BEGIN

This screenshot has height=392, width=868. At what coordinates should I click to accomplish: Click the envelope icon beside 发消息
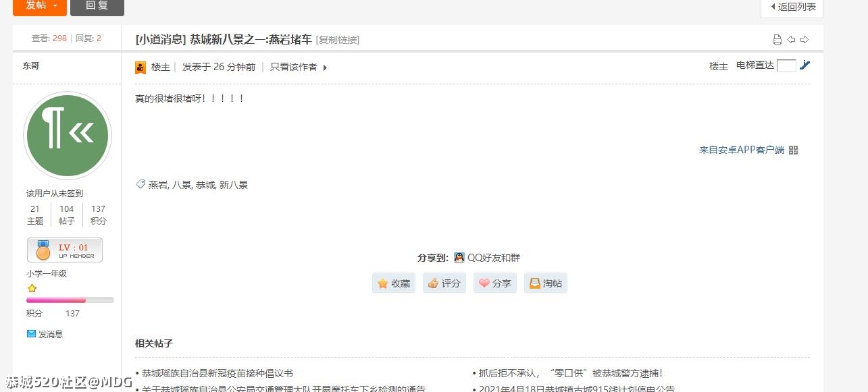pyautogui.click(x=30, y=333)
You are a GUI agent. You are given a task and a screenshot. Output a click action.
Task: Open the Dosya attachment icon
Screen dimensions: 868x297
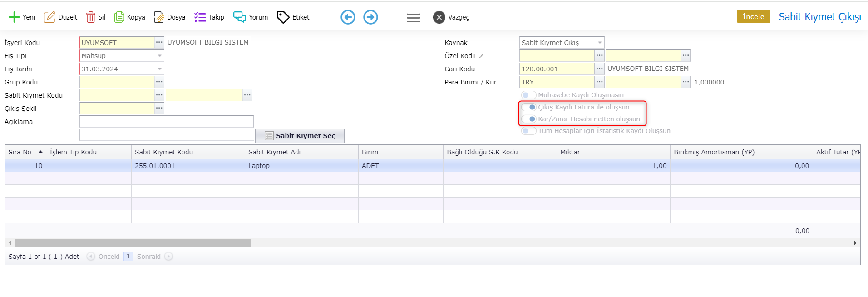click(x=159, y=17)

END
BEGIN

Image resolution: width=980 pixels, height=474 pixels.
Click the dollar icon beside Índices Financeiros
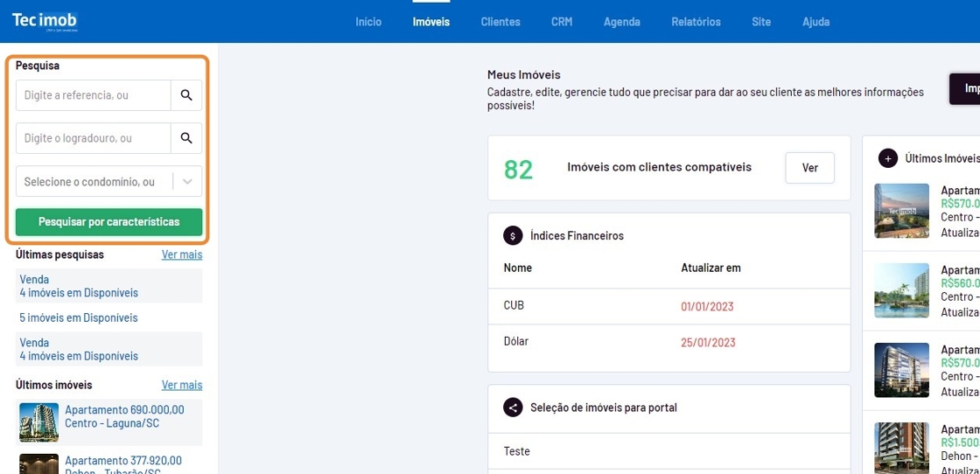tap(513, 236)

END

→ **PROBLEM**
Give exactly the lines above that run from the line with "This screenshot has" to the line with "Task: Open the Dosya attachment icon", both included, leaving every picture out.

→ **ANSWER TO THIS PROBLEM**
This screenshot has height=392, width=868. At what coordinates should I click to accomplish: Click the envelope icon beside 发消息
pyautogui.click(x=30, y=333)
You are a GUI agent. You are given a task and a screenshot. Output a click action.
Task: Open the Dosya attachment icon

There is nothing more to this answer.